Knighton is a hamlet part of the parish of Adbaston in the county of Staffordshire, England.

Knighton is situated close to the Staffordshire/Shropshire border in undulating agricultural land featuring a not inconsiderable number of endemic hardwood trees. Another feature is the Shropshire Union Canal, which passes through the hamlet at the point of a cutting and substantial embankment. Adjacent to the canal is the Knighton Reservoir, the function of which is to replenish its waters. 

Although a fundamentally agricultural community there is a food processing and packaging plant belonging to the food manufacturer Knighton Foods Ltd which processes and packs a wide range of products including Hot Beverages, Instant Desserts, Custards and Whips, Bakery Ingredients, Instant Milks, Coffee Creamers and Fat Powders. The factory maintains a social club, the facilities of which are available to the wider community for social events. The club's football pitch is home ground to the amateur Sunday football team Woodseaves FC, from the nearby village of Woodseaves, who play in the Stafford and District Sunday League.

The hamlet of Knighton has a royal decree attached to it, the effect of which is that all denizens shall be free of tax and tythe for ever more. Unfortunately over time this right has been slowly eroded to a point where now only denizens living within Knighton and engaged in agriculture can avail themselves of the rights bestowed by the decree.

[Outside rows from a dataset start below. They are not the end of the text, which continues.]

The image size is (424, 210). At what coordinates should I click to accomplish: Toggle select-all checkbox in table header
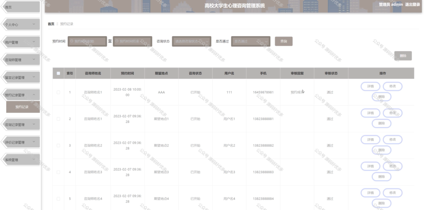(58, 73)
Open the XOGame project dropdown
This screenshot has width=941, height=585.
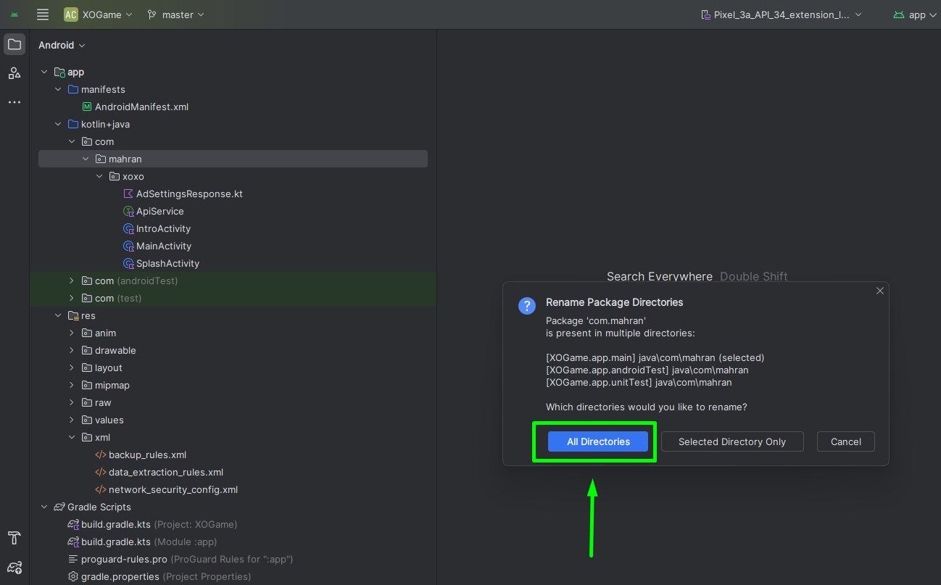tap(98, 14)
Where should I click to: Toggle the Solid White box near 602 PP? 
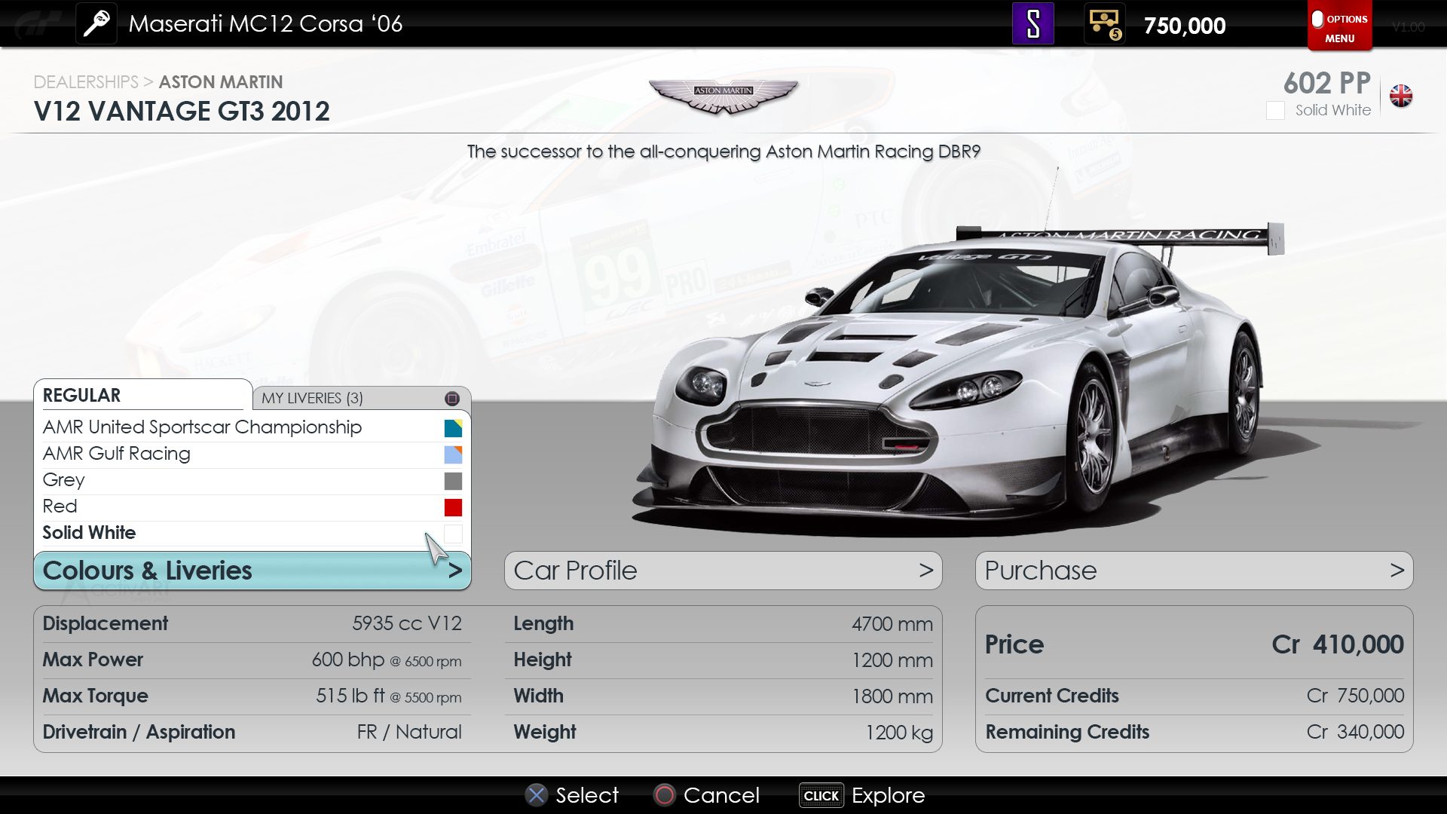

William Adams, who founded a grammar school at Newport, Shropshire in 1656, endowed this school with a large agricultural  estate at Knighton, providing income for future generations; as a result of this Knighton was exempt from all land taxes until 1990. The Knighton estate was eventually sold off in several portions over the course of the twentieth century, and the proceeds of the final sale were used by the Haberdashers' Company to purchase Longford Hall as a boarding house for the school.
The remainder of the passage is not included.